Perry, Sellersburg, worked at DuPont in Louisville and, at a friend’s suggestion, joined the Moose across the river 41 years ago. Why? “Cheap drinks and dances every Saturday night,” he told me. Two years later, a curious Perry accepted a one-year appointment to group leadership and, before long, he was hooked.

“I saw what they did for kids and seniors,” he said. Perry switched to Sellersburg in 1986, one year before the lodge moved to its current home on U.S. 31. The building is indeed a local hub, a place for wedding receptions and car shows and family reunions and flea markets. The National Rifle Association meets there, same with a large monthly fun gathering for widows and widowers. A shelter house is available, like are RV hook-ups. When fees are charged, they are between competitive and nominal. “Community service,” Perry said in explanation.
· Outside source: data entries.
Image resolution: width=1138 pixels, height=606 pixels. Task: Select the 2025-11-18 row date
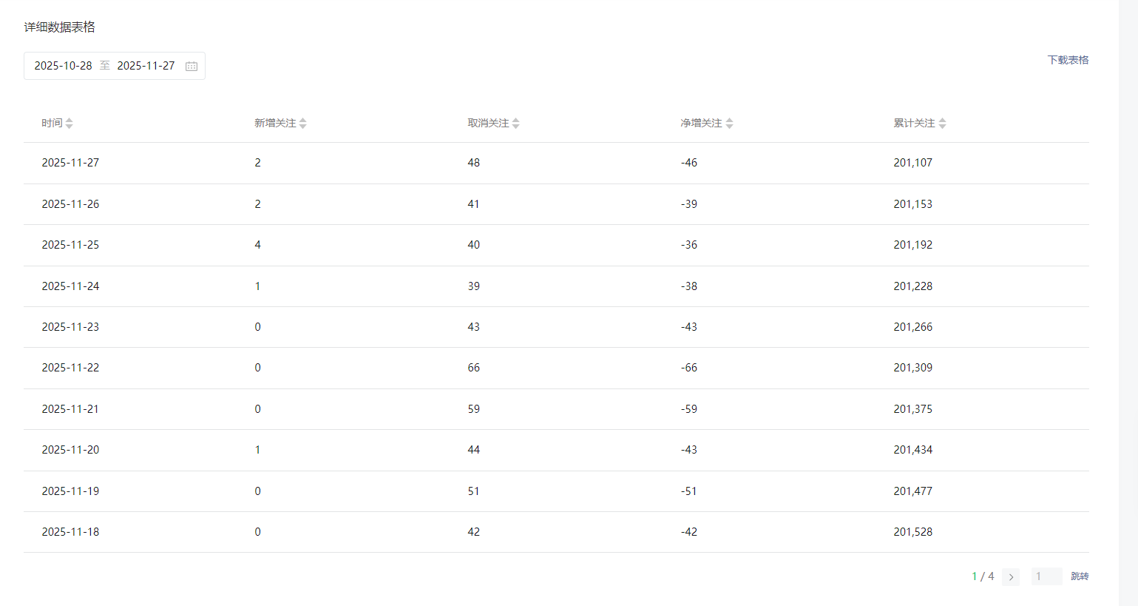(70, 532)
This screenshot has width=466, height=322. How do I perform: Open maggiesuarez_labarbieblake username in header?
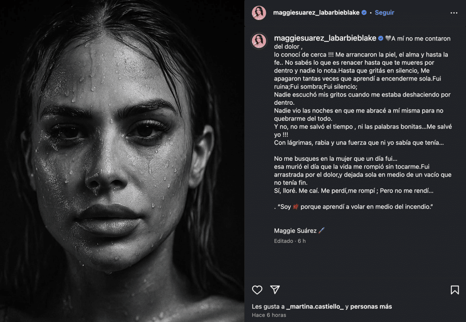[316, 12]
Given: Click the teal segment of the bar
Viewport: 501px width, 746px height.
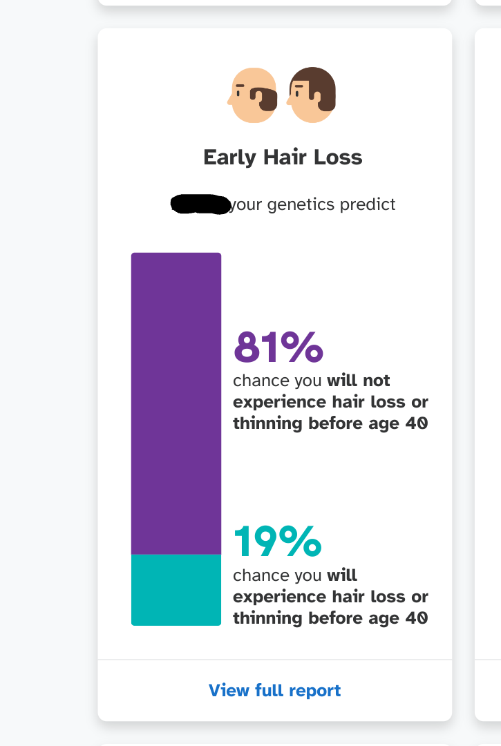Looking at the screenshot, I should click(x=176, y=590).
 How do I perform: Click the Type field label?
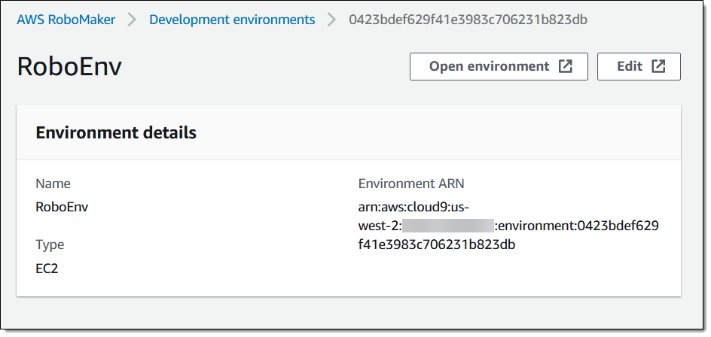(50, 244)
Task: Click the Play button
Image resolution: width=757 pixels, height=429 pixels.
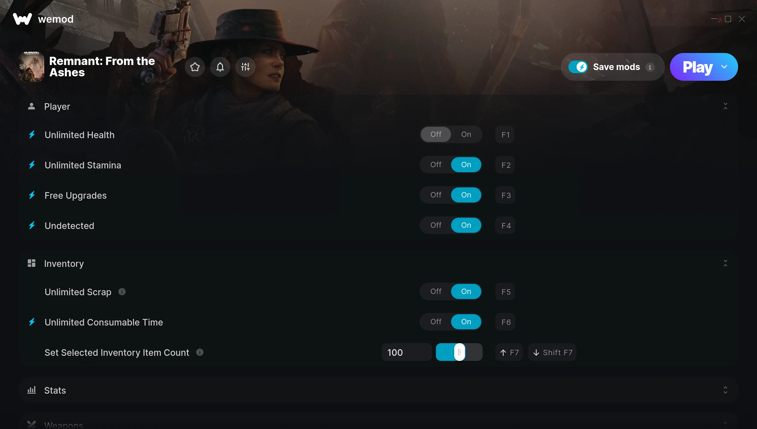Action: (x=698, y=67)
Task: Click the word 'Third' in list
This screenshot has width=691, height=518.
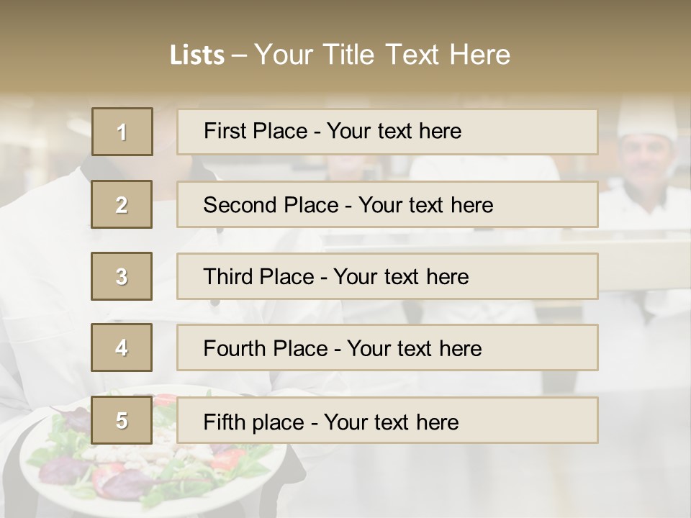Action: pyautogui.click(x=228, y=277)
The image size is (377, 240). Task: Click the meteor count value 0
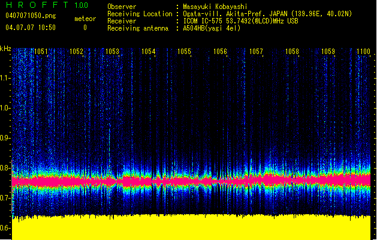85,28
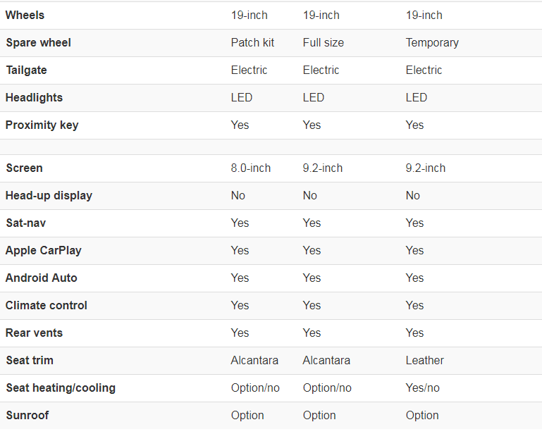The height and width of the screenshot is (434, 542).
Task: Click the Tailgate row heading
Action: (26, 70)
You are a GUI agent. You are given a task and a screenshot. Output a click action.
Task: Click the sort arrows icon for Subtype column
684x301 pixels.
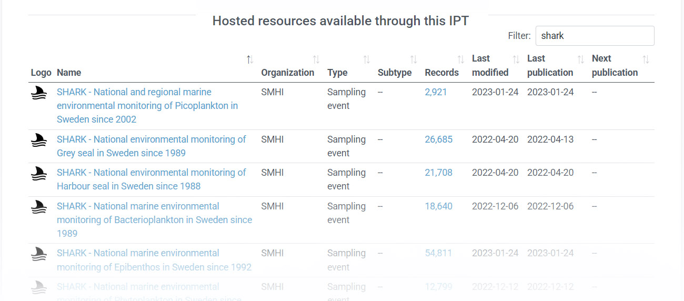click(414, 59)
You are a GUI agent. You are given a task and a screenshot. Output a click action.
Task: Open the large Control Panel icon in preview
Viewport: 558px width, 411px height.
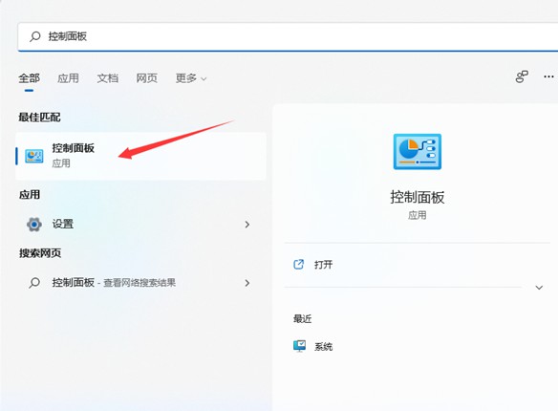point(418,152)
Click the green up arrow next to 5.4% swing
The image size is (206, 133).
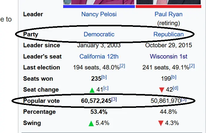(91, 123)
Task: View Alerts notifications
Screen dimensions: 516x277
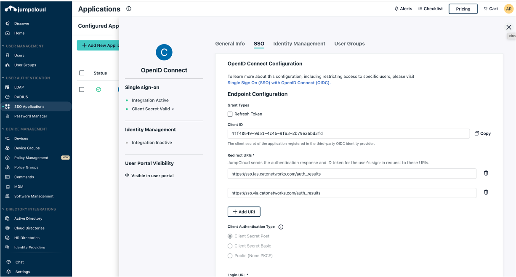Action: pos(403,8)
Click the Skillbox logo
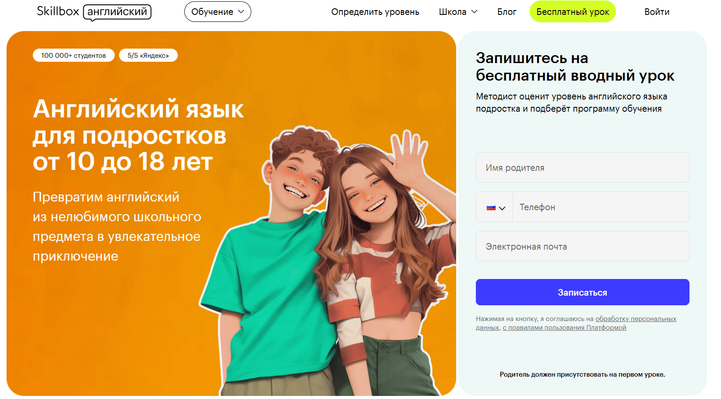This screenshot has height=399, width=721. [x=58, y=11]
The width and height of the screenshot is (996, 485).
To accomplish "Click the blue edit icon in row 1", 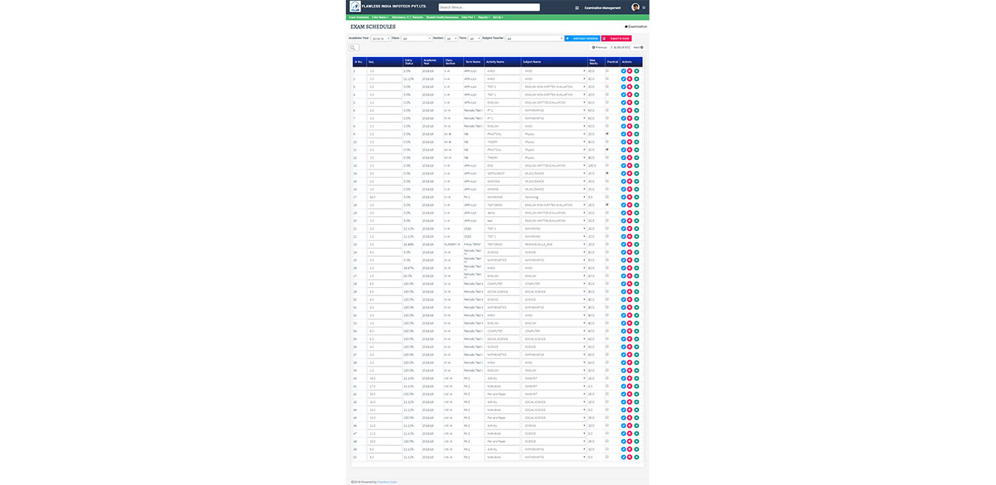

The 700 or so Sellersburg members — women as well as men — pay no more than $40 annually in dues. Most of that affords the lodge’s allotment for Moose homes for troubled children in Illinois and for a health-care center for seniors in Florida. The Sellersburg group donates here and there, such as to schools, Little League and the Special Olympics. It also distributes gift baskets at Christmas, an especially warm-and-fuzzy purpose that thins coffers never fat. The lodge mans roadblocks plus buys state licenses — $5,500-worth this year — to host card games and sell pull tabs. The Moose pulled the plug on bingo when competition for the gambling dollar proved too tough.

For a majority of these Moose, the interest remains mostly social. Darts and pool tournaments, for instances, prove nice draws and the crowd for Friday night dinners can reach 100. “Last Friday night we had ribs,” Perry recently said. “It sold out.”

Beer is but $2 and cocktails top out at $3.50. Good deeds nonetheless require commitment at least from enough to keep them impressively going. Jane Harris, the group’s bookkeeper and secretary, offered a veritable stampede of other examples of Moose being public-minded. “Everybody should give back to their community,” she said.

Perry’s health isn’t the greatest. He has played the administrator’s role for 13 years, 12 years longer than he expected. He still shows up pretty much daily, though, cooking and ordering supplies and ... Perry figures the Sellersburg Moose somehow will charge ahead. “Oh yeah, it’ll keep going,” he said.